There are previous records of this dynamic in Oaxaca. Back in 1993, as the highway Oaxaca-Cuacnopalan opened -which decreased travel times from 10 hours to 6 Mexico City-Oaxaca- both tourists, carriers, shippers and in general all the people, quit using the old 190 Pan-American highway and preferred the new faster highway. As a consequence, many small businesses located along the old Route 190, closed their doors, especially in the area of La Mixteca and their inhabitants migrated to the northern states of Mexico or to the US, reinforcing the migration trend of the zone.
The same tendency is expected to happen for the towns located along the routes Oaxaca-Tehuantepec and Oaxaca-Pochutla with the opening of both highways in the years to come.
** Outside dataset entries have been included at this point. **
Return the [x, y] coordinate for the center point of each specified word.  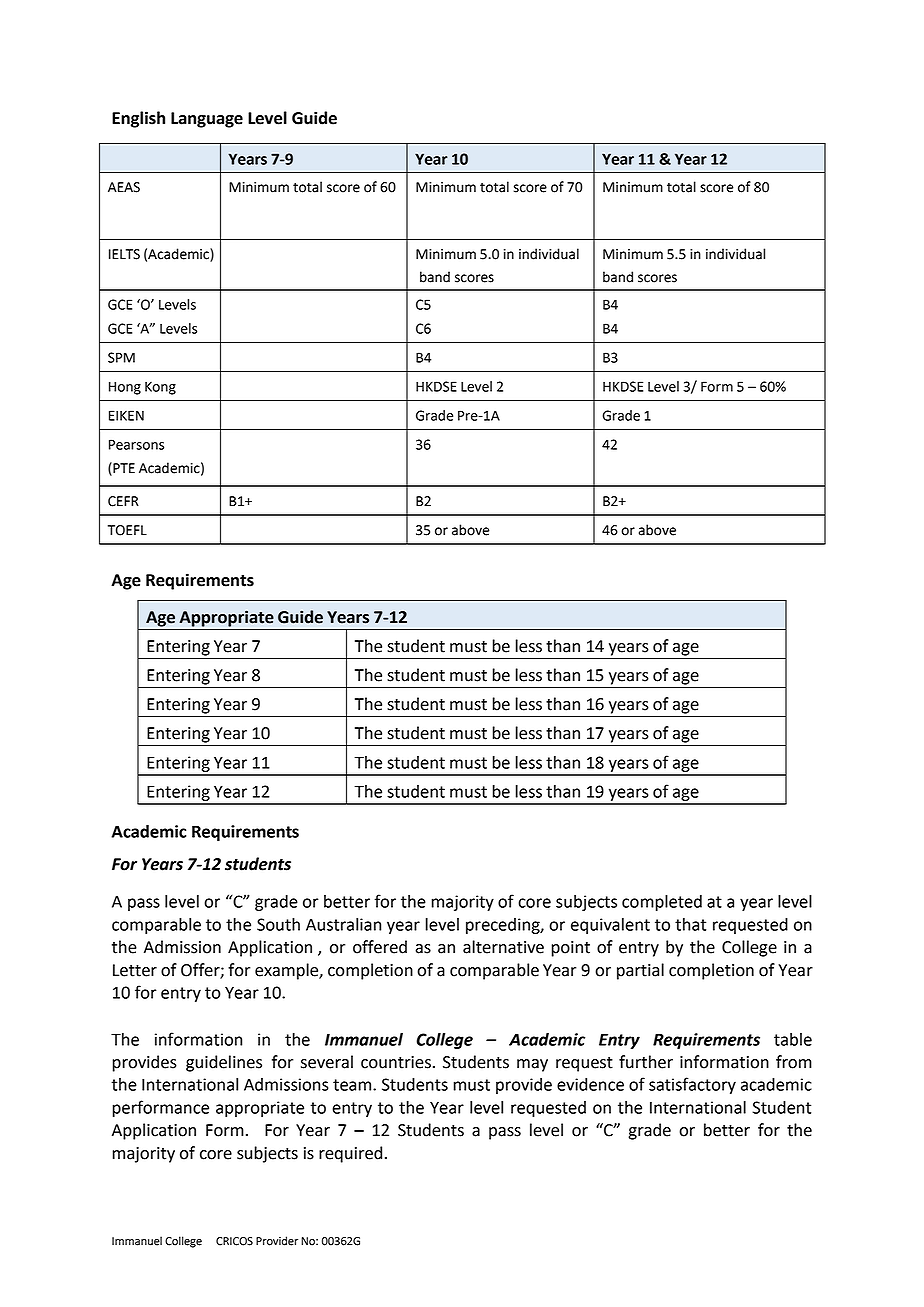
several [327, 1062]
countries [396, 1062]
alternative [503, 947]
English [138, 119]
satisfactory [692, 1085]
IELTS [124, 254]
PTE [123, 467]
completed [662, 903]
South [278, 924]
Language [207, 120]
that [690, 924]
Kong [160, 388]
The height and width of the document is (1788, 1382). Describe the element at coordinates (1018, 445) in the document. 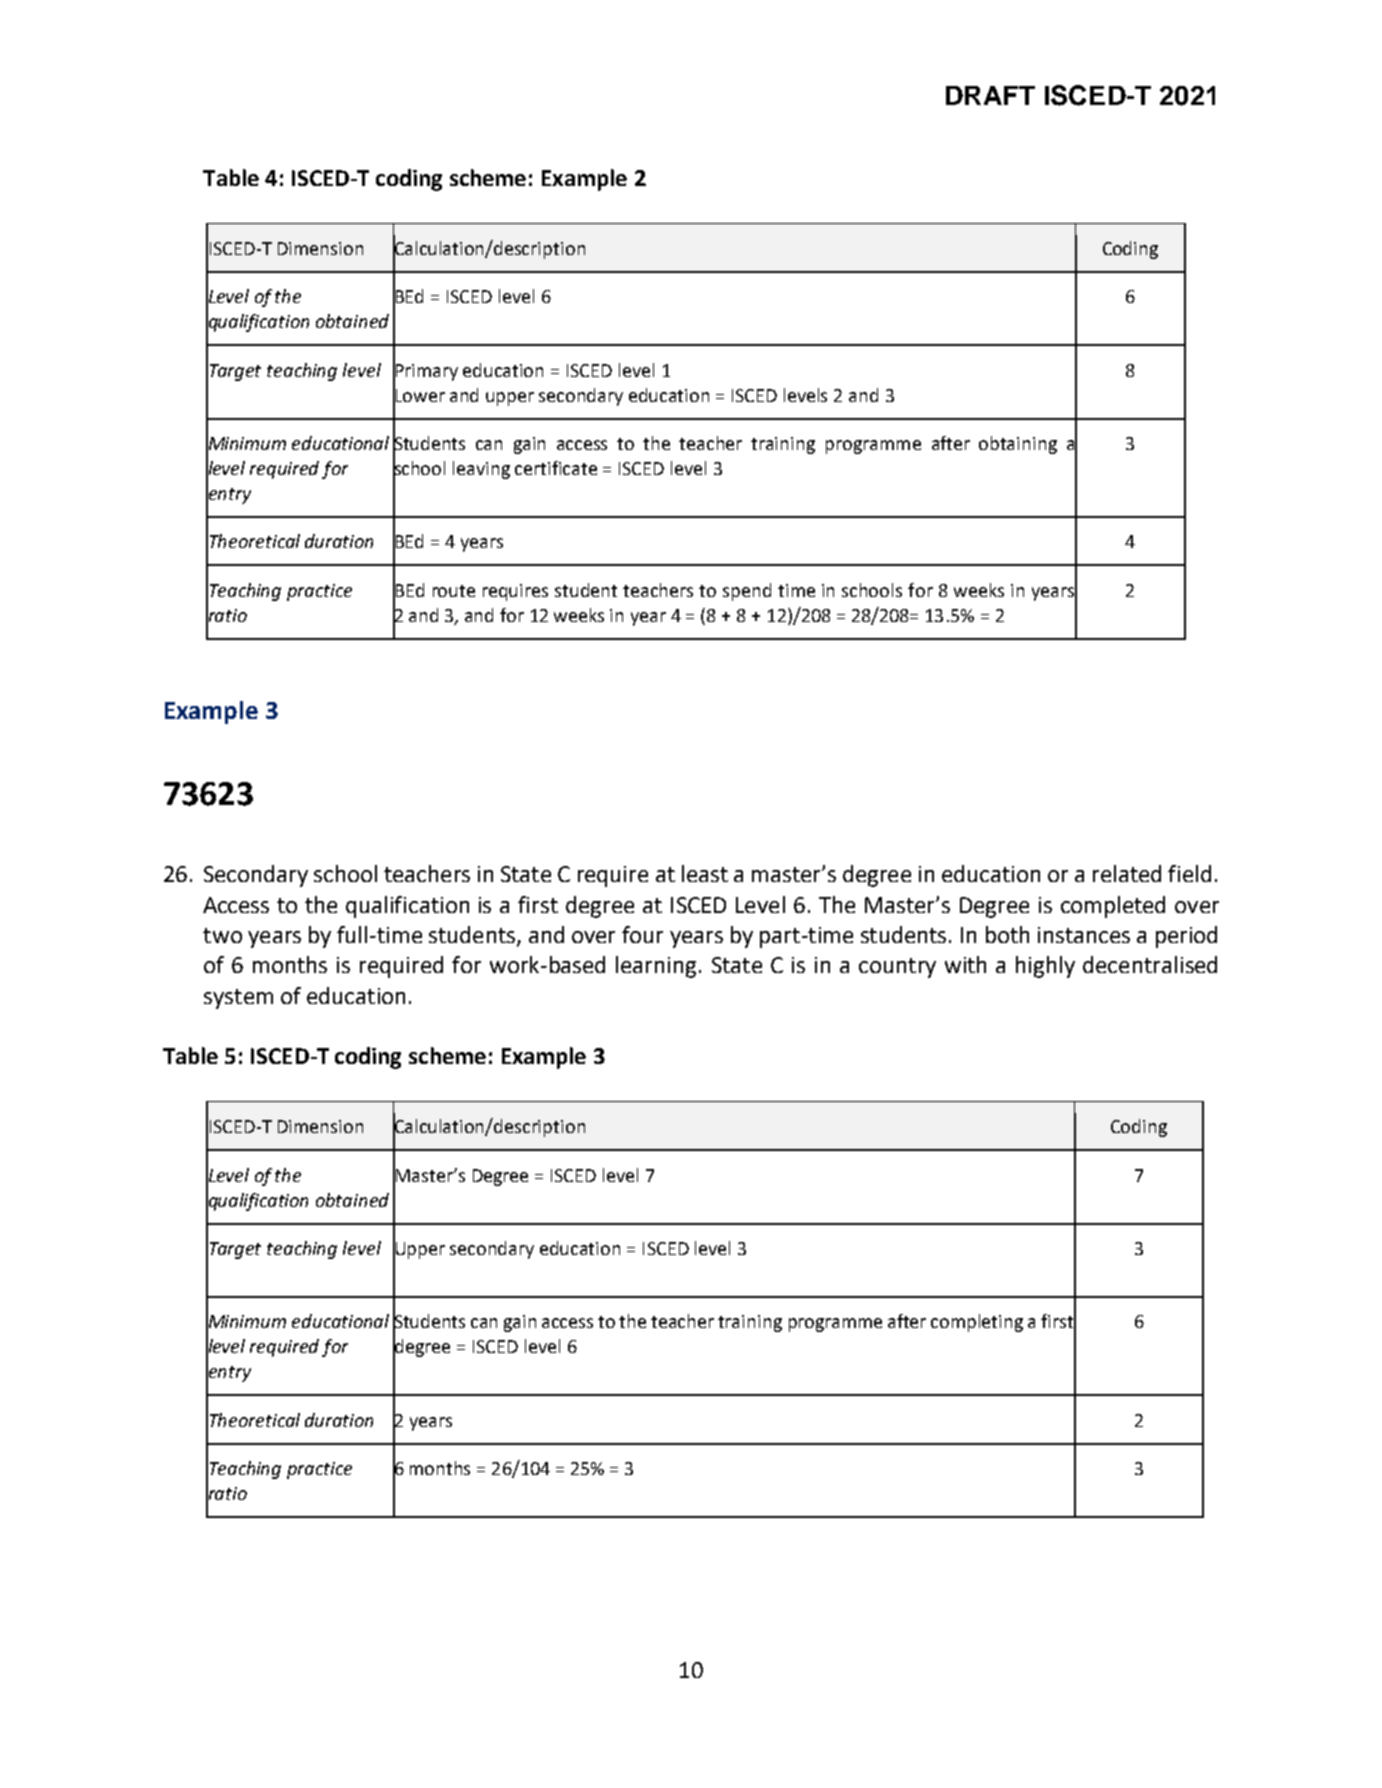

I see `obtaining` at that location.
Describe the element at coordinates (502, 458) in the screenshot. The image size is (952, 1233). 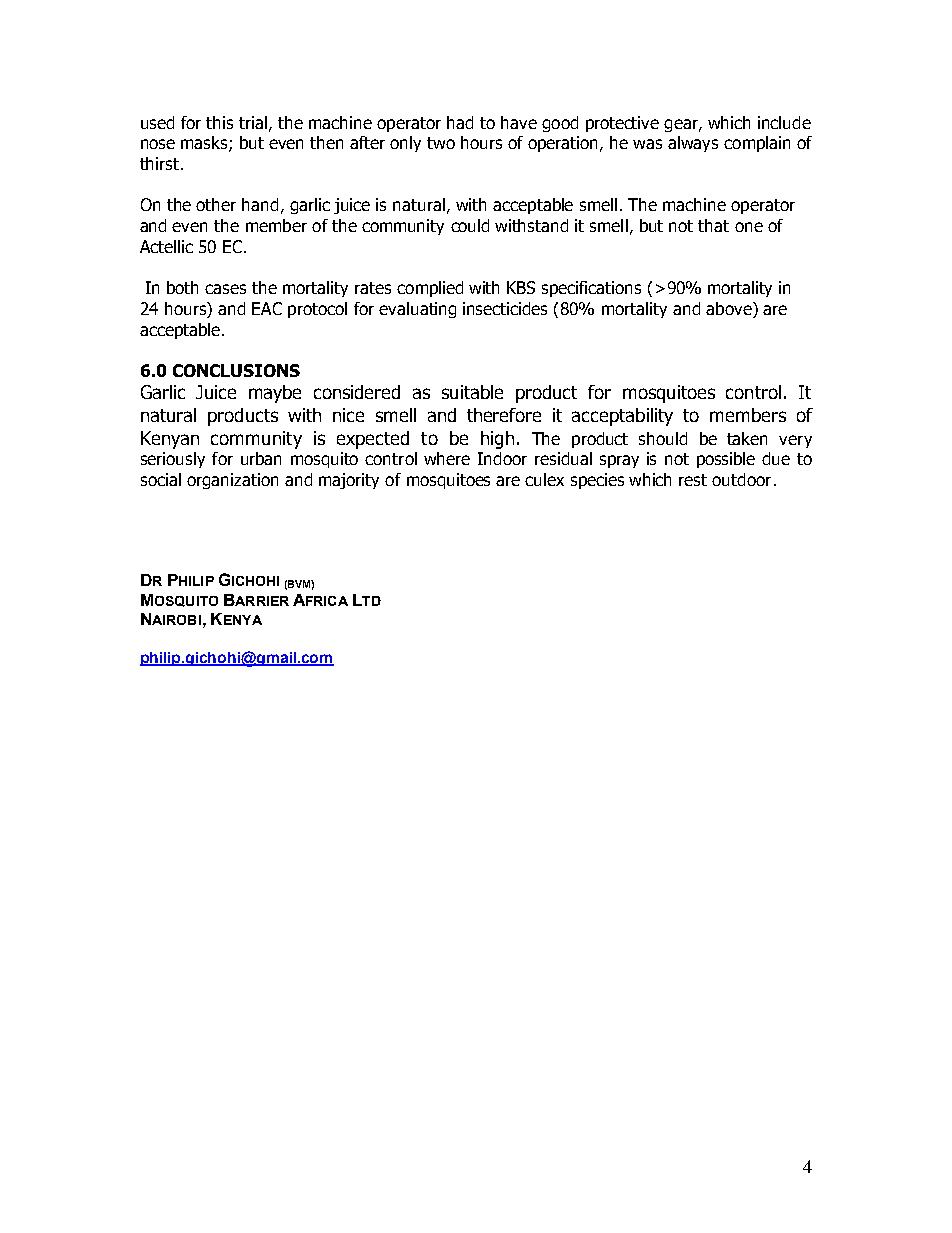
I see `Indoor` at that location.
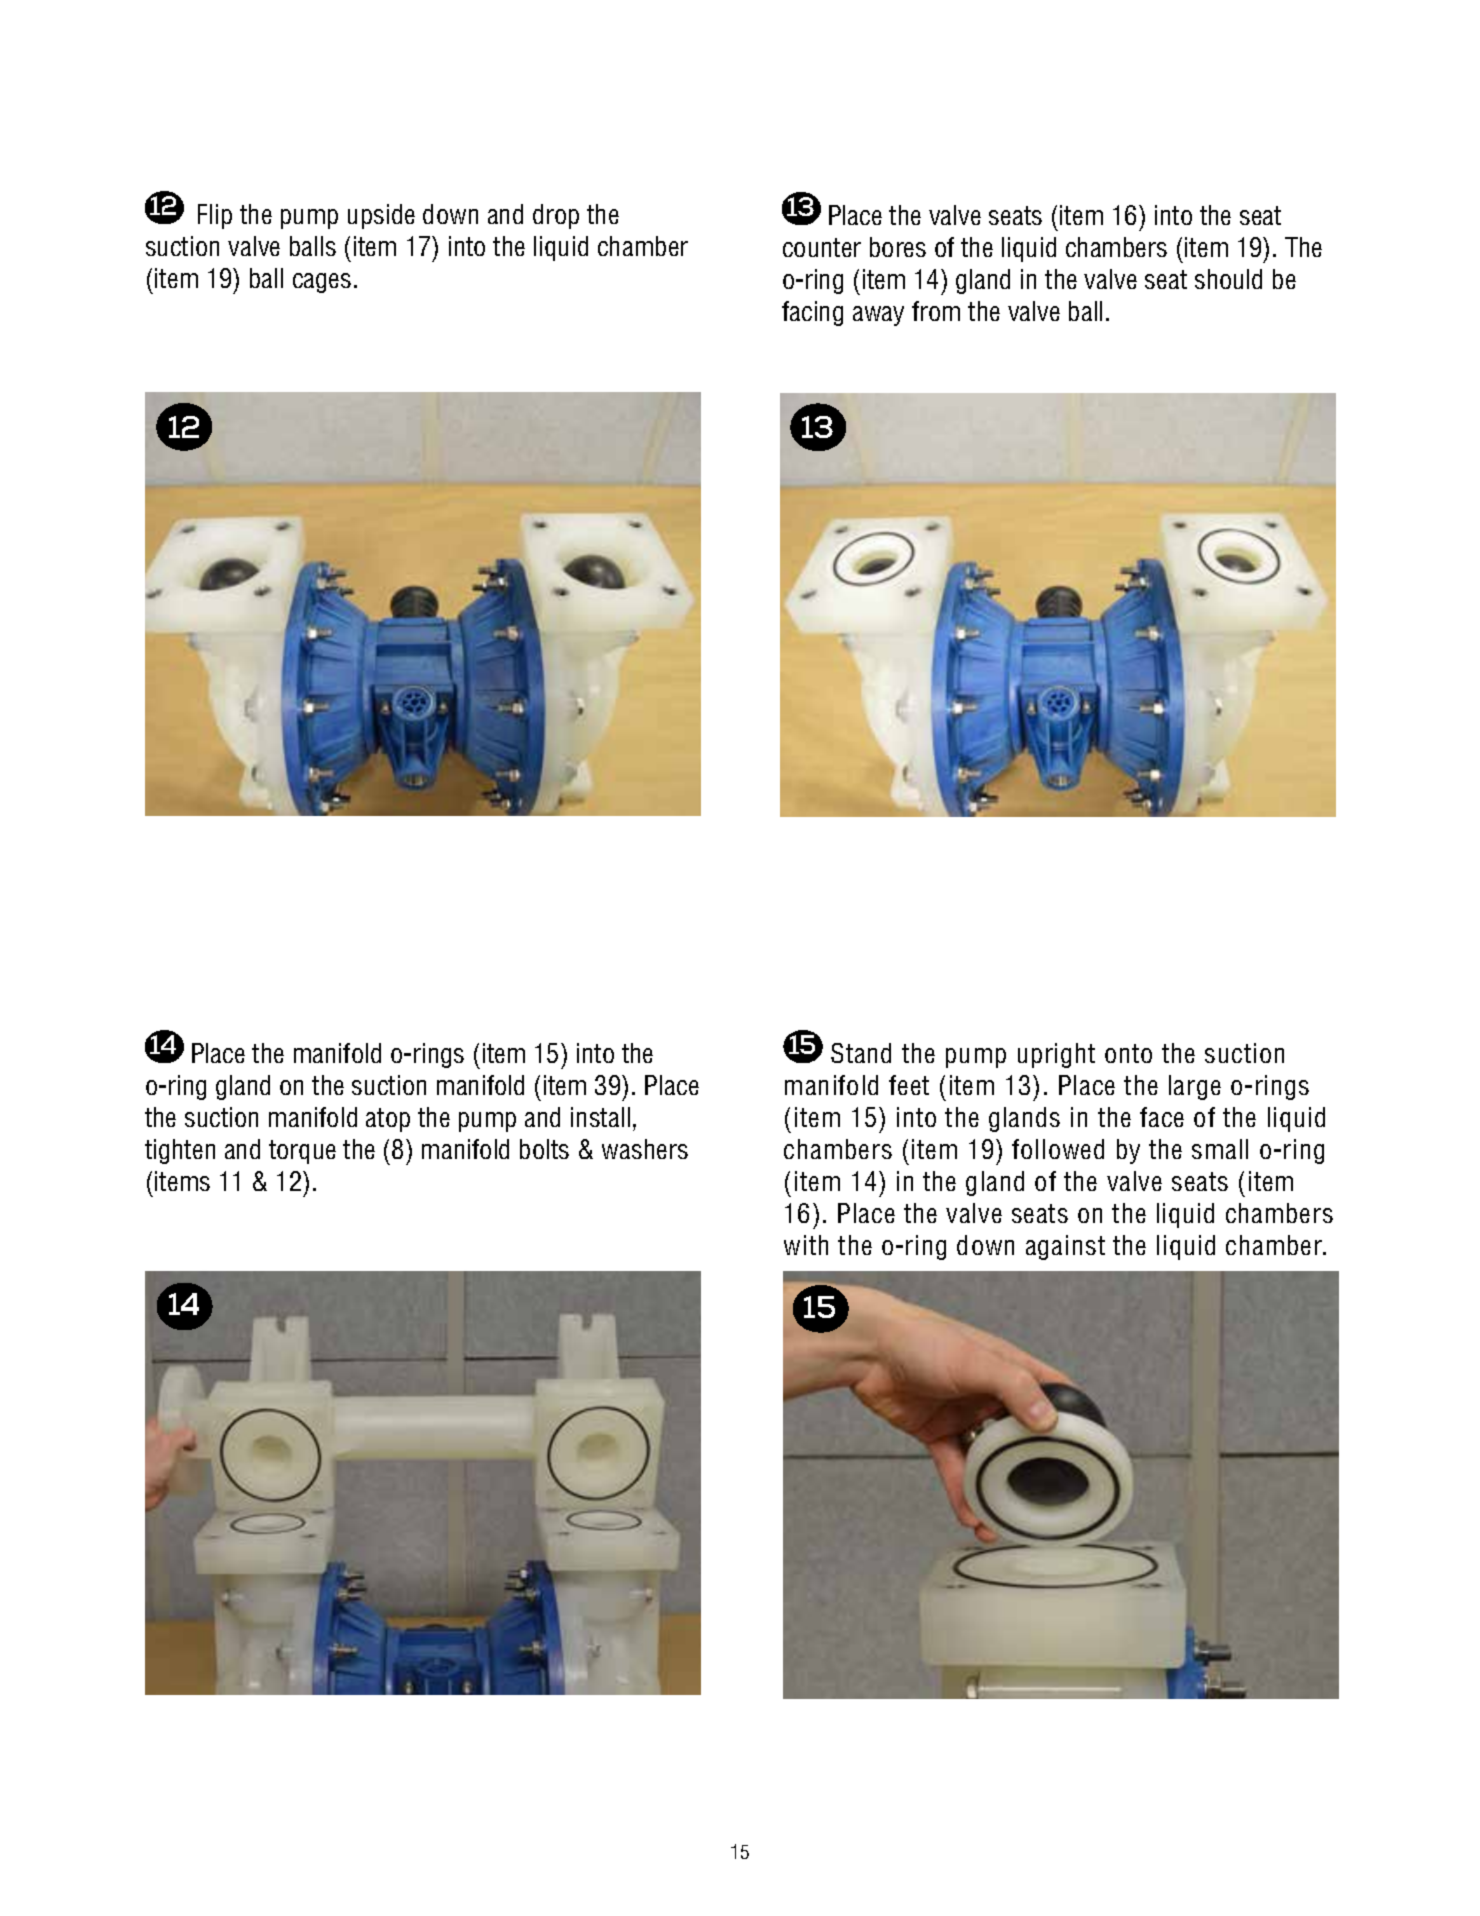  What do you see at coordinates (936, 311) in the screenshot?
I see `from` at bounding box center [936, 311].
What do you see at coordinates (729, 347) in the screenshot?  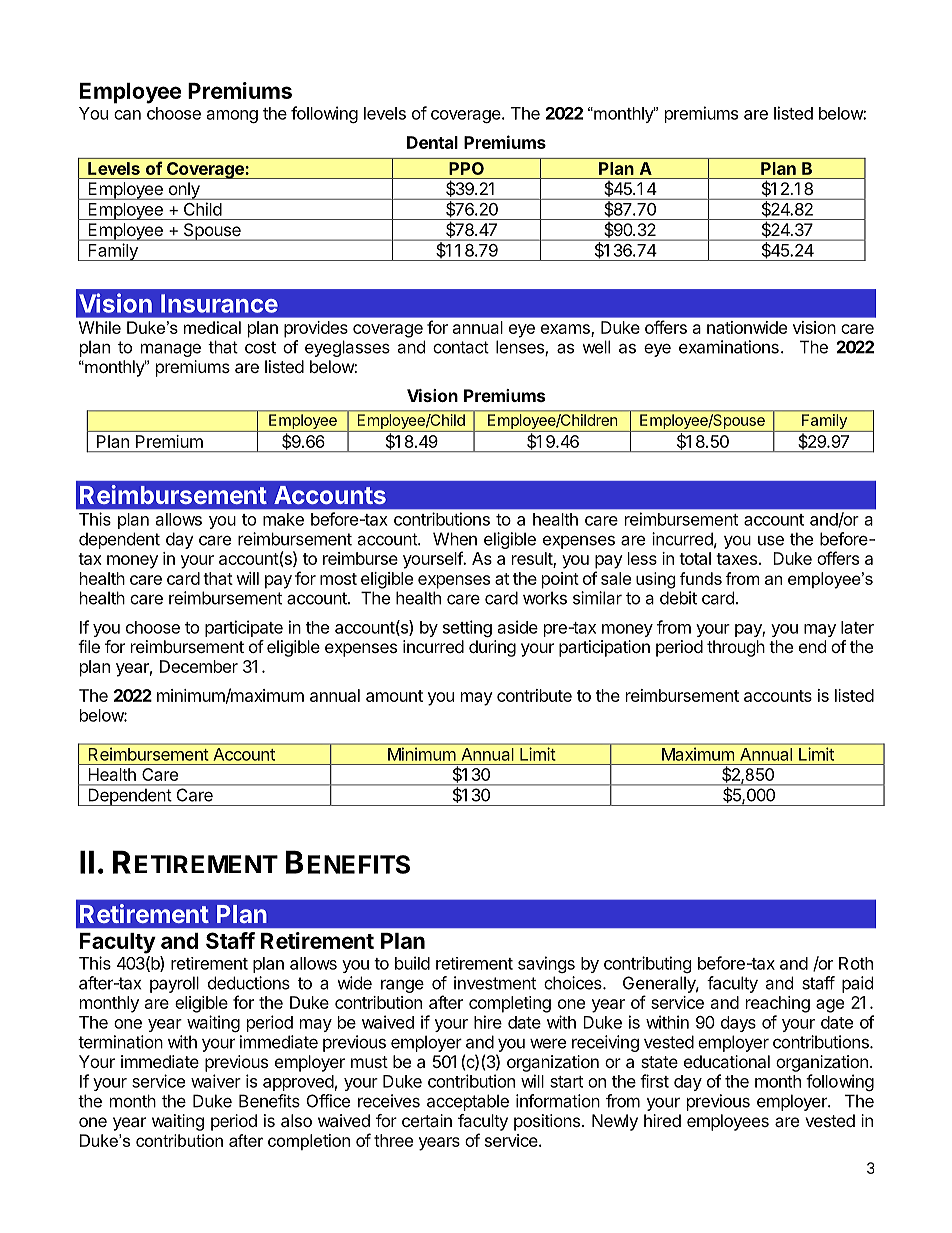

Through this project special attention is being given to the economic and social reality of the villages located along these two routes: Oaxaca-Pochutla and Oaxaca-Tehuantepec. Specifically, I provide the photographic documentation for the 175 Route Oaxaca-Pochutla, since the opening of the new highway is forseen to be in less than two years now, and it’s likely that the towns along the route, shall vanish from the map and their inhabitants will have to migrate to bigger towns in Oaxaca, to other states in Mexico or even to the US, as an escape valve to solve their precarious conditions, nevertheless the inherent suffering.
The scope of the present Project is to document visually the current situation of these towns, to provoke a debate among different government entities as well as among the society through conferences in order to try to offer a different chance to this people.
Five years after the opening of the new highway, I shall return to the old route’s towns to witness the new reality of them.